SUPPLIED RECORDS Start Marker

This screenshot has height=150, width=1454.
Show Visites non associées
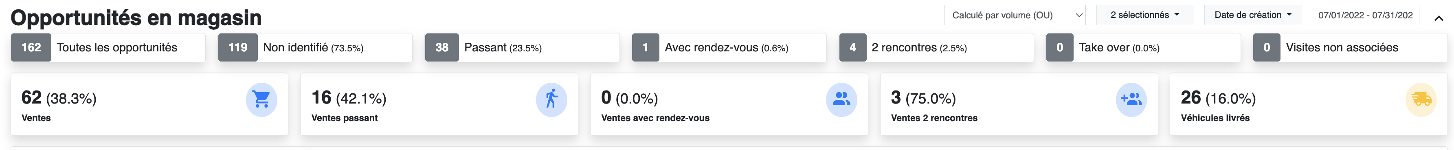[1350, 47]
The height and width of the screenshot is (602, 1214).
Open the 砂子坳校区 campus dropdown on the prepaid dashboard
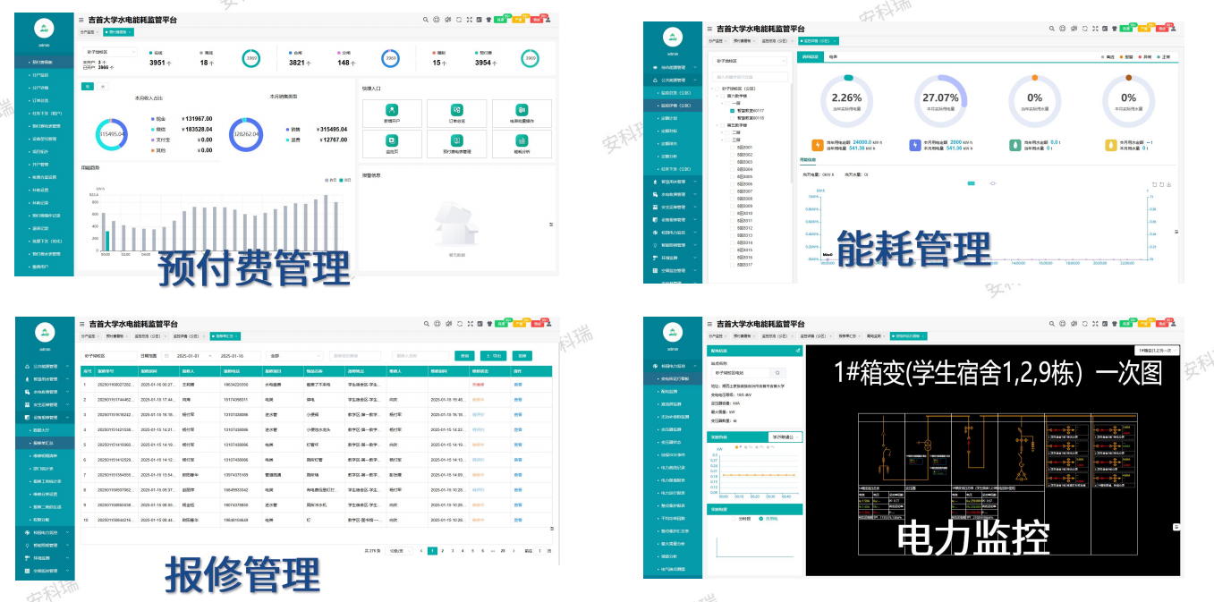tap(111, 52)
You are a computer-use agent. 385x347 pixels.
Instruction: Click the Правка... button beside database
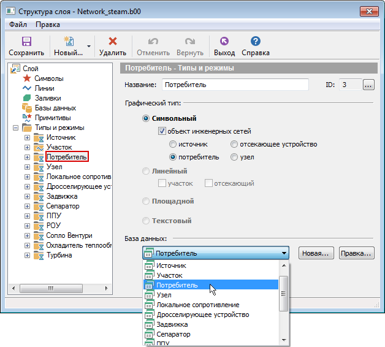(x=356, y=253)
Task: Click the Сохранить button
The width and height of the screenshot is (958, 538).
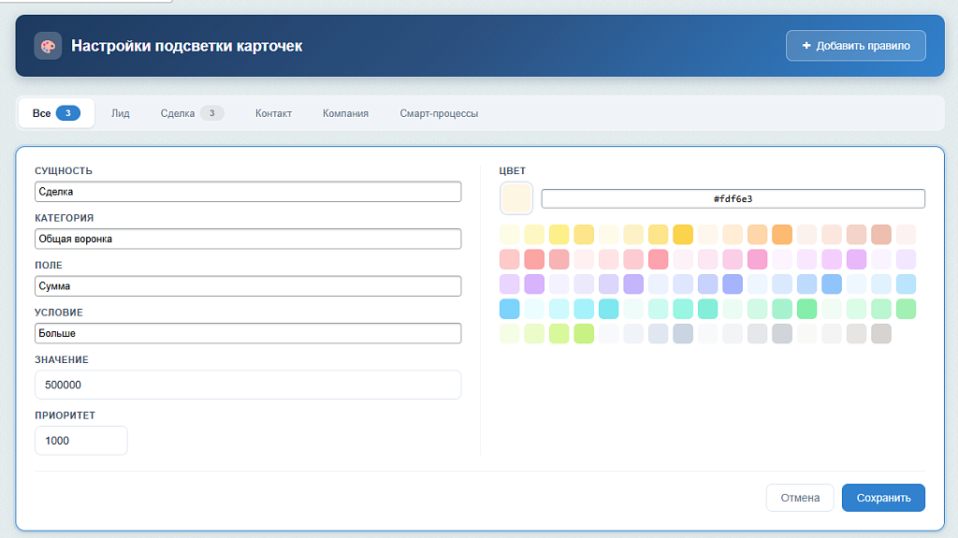Action: (x=883, y=498)
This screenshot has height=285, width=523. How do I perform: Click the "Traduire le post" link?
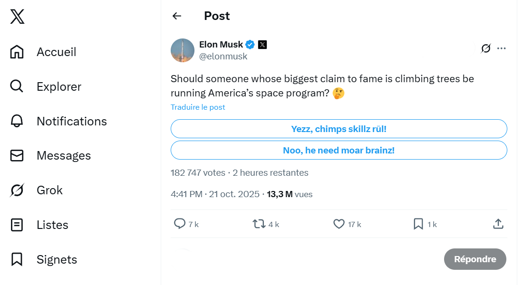198,107
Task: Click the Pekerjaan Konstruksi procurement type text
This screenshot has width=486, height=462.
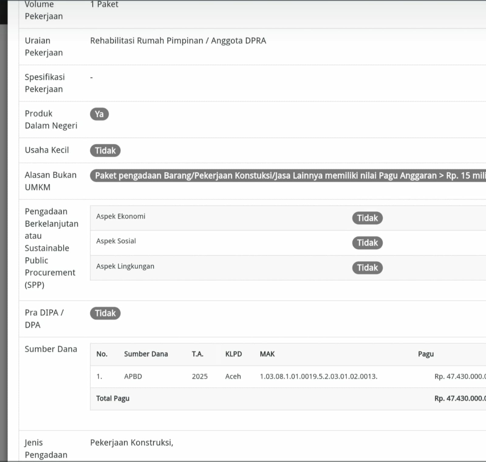Action: (132, 443)
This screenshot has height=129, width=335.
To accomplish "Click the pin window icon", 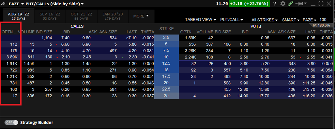I will [x=299, y=3].
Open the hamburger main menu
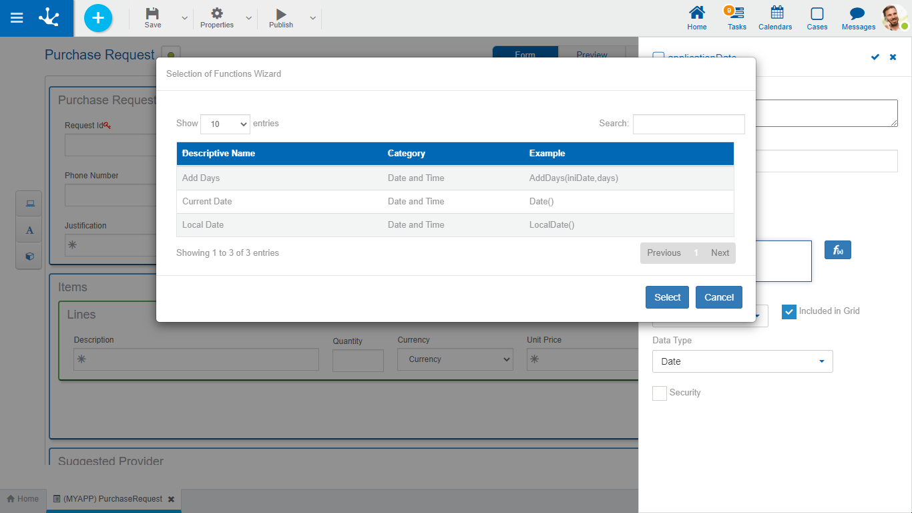Image resolution: width=912 pixels, height=513 pixels. pos(17,18)
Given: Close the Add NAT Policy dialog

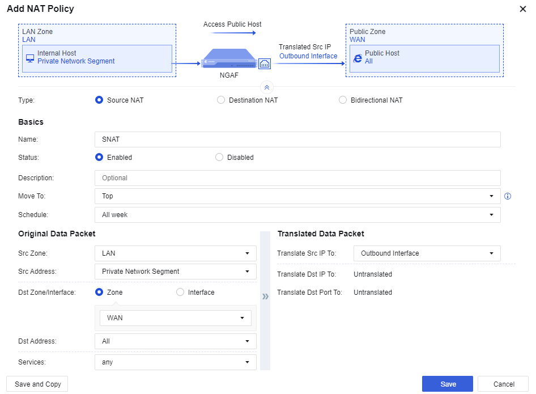Looking at the screenshot, I should [x=522, y=9].
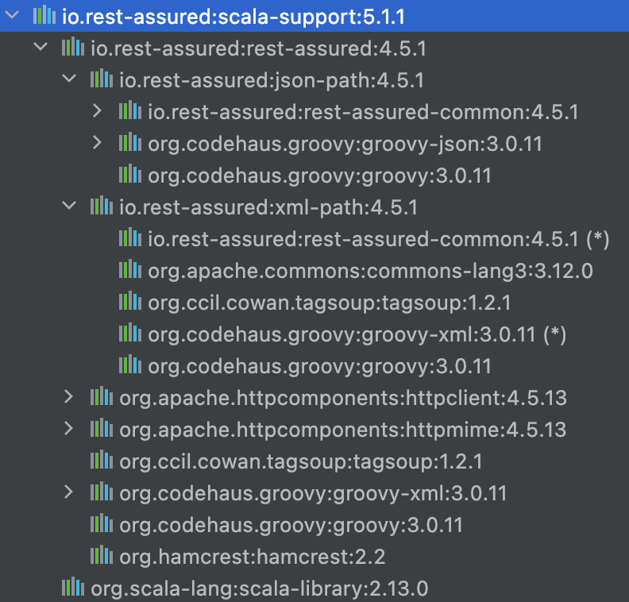Expand the httpmime:4.5.13 dependency

68,428
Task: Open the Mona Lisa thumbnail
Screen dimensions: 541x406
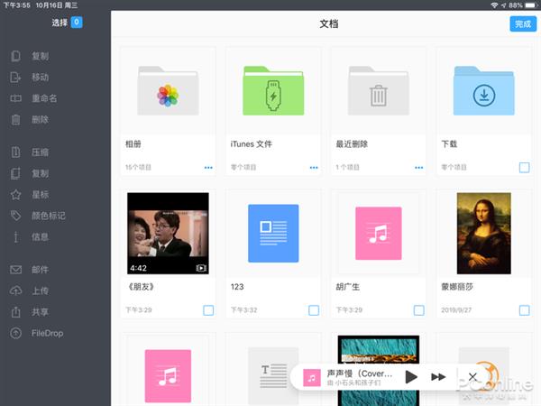Action: tap(483, 233)
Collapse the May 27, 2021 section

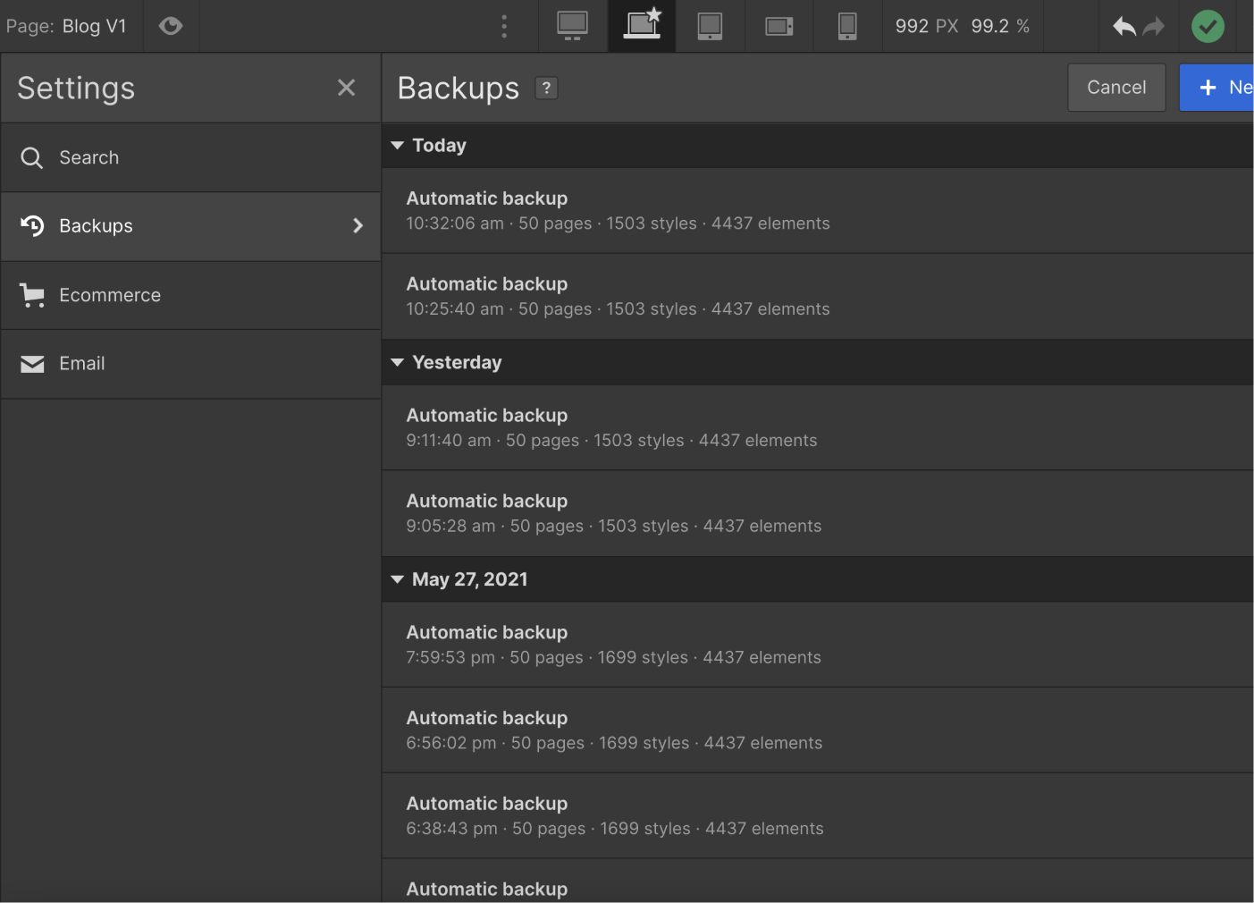pyautogui.click(x=398, y=579)
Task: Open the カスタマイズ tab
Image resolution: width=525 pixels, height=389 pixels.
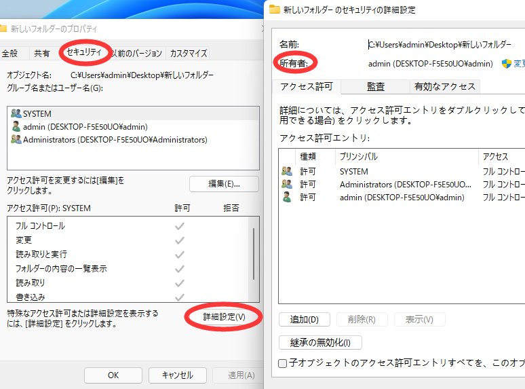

SUPPLIED RECORDS End Marker

## WORK REQUIRED
Take the entries above and copy out all lines with the string "Task".

## RESPONSE
Task: Click the Сохранить button
Task: Click the Pekerjaan Konstruksi procurement type text
Task: Open the Mona Lisa thumbnail
Task: Open the カスタマイズ tab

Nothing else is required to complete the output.